**Directions**.
Work out how many lines in the material beneath contain "computer". Give only that number.

**Records supplied**.
%%

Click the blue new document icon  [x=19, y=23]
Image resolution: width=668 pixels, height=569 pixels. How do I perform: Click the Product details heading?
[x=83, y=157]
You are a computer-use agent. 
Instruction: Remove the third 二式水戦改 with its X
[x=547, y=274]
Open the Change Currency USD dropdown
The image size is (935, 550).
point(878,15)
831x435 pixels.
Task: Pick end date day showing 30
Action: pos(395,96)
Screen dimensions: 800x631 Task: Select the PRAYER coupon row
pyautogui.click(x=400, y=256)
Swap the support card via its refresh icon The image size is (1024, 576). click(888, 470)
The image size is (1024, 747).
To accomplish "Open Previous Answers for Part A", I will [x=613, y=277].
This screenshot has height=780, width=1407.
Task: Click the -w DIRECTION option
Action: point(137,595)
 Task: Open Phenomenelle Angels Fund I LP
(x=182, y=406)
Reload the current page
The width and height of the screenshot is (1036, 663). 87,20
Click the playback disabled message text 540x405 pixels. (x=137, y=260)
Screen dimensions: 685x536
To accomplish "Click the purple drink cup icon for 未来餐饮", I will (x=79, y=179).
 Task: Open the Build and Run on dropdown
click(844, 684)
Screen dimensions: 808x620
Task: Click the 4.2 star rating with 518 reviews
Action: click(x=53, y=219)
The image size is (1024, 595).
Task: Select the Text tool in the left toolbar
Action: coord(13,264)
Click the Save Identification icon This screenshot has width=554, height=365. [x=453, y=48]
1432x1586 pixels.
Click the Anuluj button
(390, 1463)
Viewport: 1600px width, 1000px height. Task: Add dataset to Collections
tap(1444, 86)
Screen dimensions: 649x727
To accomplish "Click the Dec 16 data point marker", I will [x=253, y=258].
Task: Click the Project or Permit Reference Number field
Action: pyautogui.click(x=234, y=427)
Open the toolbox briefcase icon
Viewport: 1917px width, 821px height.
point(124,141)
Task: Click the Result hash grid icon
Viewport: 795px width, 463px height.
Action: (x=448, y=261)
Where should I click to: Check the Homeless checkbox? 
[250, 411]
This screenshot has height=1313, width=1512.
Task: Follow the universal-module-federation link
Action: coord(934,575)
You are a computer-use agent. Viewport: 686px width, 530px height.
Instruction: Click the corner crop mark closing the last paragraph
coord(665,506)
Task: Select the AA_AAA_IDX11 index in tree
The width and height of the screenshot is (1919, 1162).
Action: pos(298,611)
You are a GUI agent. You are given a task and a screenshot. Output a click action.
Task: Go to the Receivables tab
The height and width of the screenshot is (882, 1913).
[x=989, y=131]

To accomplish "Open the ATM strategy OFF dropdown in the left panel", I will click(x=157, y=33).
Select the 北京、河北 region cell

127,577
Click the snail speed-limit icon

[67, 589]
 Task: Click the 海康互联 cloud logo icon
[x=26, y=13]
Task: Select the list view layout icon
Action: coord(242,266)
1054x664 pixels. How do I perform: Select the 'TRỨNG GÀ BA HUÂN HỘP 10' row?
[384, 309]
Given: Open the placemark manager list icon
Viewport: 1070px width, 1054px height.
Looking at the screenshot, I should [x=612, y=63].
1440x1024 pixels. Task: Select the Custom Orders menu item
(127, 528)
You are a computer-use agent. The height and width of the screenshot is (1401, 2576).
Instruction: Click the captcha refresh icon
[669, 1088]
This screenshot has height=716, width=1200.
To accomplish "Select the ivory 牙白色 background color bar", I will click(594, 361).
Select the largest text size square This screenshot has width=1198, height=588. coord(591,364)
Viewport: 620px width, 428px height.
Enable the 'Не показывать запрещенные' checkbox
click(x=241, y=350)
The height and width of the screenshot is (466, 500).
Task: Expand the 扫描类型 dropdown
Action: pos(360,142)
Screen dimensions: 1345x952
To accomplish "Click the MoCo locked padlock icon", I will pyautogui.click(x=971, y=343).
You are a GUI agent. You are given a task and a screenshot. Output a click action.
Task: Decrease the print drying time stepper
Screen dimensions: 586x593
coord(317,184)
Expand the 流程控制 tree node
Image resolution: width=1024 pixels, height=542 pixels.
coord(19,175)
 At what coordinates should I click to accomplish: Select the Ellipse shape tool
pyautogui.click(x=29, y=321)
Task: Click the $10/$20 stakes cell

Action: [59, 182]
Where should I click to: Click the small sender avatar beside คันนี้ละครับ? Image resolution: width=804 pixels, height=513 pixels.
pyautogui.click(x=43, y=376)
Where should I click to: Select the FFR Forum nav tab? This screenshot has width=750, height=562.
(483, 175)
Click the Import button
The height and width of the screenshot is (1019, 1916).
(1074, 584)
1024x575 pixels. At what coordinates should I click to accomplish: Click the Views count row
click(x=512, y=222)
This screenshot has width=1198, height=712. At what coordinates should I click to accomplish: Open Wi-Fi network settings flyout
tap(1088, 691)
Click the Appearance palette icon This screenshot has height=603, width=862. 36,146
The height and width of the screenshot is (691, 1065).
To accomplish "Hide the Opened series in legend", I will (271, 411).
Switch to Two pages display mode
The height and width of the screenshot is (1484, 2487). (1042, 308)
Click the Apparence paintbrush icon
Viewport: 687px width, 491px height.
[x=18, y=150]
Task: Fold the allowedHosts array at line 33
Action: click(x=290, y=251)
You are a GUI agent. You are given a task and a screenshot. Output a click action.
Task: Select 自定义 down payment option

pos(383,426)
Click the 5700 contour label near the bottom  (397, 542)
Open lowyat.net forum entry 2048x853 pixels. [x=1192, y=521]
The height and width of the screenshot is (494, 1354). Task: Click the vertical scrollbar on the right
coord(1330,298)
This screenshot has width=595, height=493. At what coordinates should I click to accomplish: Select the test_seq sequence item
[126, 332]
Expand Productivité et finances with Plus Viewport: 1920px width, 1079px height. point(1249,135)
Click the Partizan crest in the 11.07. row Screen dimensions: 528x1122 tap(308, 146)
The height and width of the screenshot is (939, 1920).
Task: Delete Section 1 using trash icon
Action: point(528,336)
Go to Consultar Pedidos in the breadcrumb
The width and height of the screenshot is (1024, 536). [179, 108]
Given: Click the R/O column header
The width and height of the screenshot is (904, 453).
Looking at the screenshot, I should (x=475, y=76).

%%

**Reply**.
3